“D eep bites. Long swipes.” Sewell demonstrated a brutal strike with one of the cutlass blades used on the Ever Ship.
I was more accustomed to knives and battle axes, but I’d sweated from the early morning hours to the lavender light of the dusk in the days since the claiming. I saw little of Erik, but he’d insisted on seeing to it I could hold my own with a blade.
I tightened my grip on the hilt of the sparring blade. Sewell struggled with his words, but his body moved like a warrior, one that knew how to strike from the shadows. Swift, deliberate, and unseen.
The edge of his blade came down on mine. My shoulders throbbed from the pressure, but I spun out, dislodging his blade. Sewell struck again. I parried. He jabbed. I sliced. When he ducked, I attempted to knock him off balance. With his elbow he slammed me between the shoulders, and I fell with a roll back to my feet as he showed me.
From the side of the hall, Celine shouted her opinions on my form, mostly criticisms, but occasionally she groaned at Sewell.
“Come on, you taught me better than that, old man.” She shook her head.
Sewell pointed his blade at her, grinning. “Back your talk, Thunder Fish.”
Celine blew out her lips. “I stand by my word that I could flatten you.”
Sewell huffed and tossed Celine a blade. Forgotten, and given a moment’s rest, I observed their fight for a few breaths before the cool steel of a blade leveled against my neck.
I froze.
“Don’t let down your guard, love. Not in the Ever.”
Erik lowered his blade, but kept close to me. His fingers brushed over the back of my neck when he leaned his mouth against my ear. “Fight me.”
Each word dripped through me like liquid fire. I swallowed and rammed my elbow into Erik’s ribs. He didn’t let out the slightest grunt, simply laughed and spun a gold-hilted cutlass in his grip.
I kept low, circling the king. Guards lined the hall. More courtiers gathered to watch. Even Celine and Sewell paused their match.
“Show me you can defend yourself,” he said in a sharp tone, but beneath it all there seemed to be a strange plea to his voice.
Doubtless, I imagined it.
Erik didn’t wait for me to catch my breath before he lunged.
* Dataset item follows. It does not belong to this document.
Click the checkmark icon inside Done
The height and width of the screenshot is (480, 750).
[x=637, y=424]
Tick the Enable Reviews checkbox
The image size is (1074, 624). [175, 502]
Like Sewell, the king moved with a captivating finesse. His strikes came before I caught up to the previous move. I fought to gain the offensive, but kept backstepping, blocking every strike in a frenzy.
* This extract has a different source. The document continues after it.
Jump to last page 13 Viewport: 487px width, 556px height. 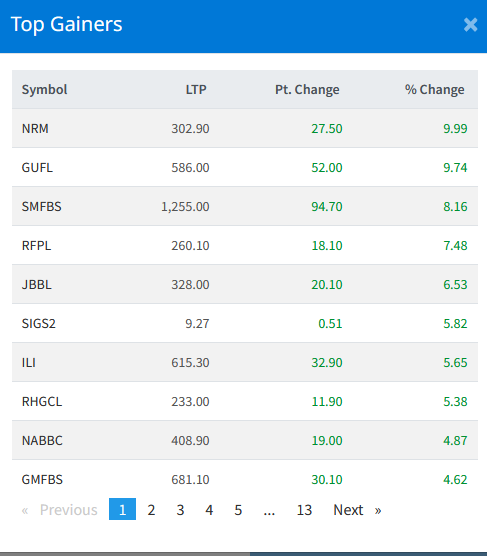pos(304,510)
I managed to spin out and get behind him, but an off-center strike to his back ended with Erik finding the leverage to curl one of his legs around my ankle and knock my feet out from under me. I landed flat on my back with a grunt.
Erik made a cage with his arms and legs, pinning me to the ground. The red of his eyes was like a soft flame. Dark hair pinned to his brow from a thin layer of sweat. His body was hard and strong, and too close to mine. The bastard only made it worse when he leaned his mouth over my lips.
“I think of you like this too often,” he whispered. “The fire in your eyes, sweat on your brow.”
“It will only be in your head, Bloodsinger.”
He chuckled. “Ah, but I’ve had a taste already, Songbird.” “I was feeling generous.”
His lips brushed mine and I bit down on my tongue to keep in a moan. “You often rob me of words, but I want you to hear me when I say this—” Erik pulled back, waiting until I looked at him before going on. “You have horrific footwork.”
I rammed a fist into his shoulder. “Get off me.”
He laughed and pulled away, but held out a hand to help me up. I took it, almost on instinct, as if our dance kept us touching but too uneasy— perhaps too reluctant—to cross those lines again.
The king didn’t say anything before he turned away.
“Where are you going now?” Gods, I sounded like a child about to pout, but there was a growing side of me that didn’t like watching the back of Bloodsinger’s head walk away.
“Kingly business, love.” Erik offered his horrid, beautiful grin. “Miss me often?”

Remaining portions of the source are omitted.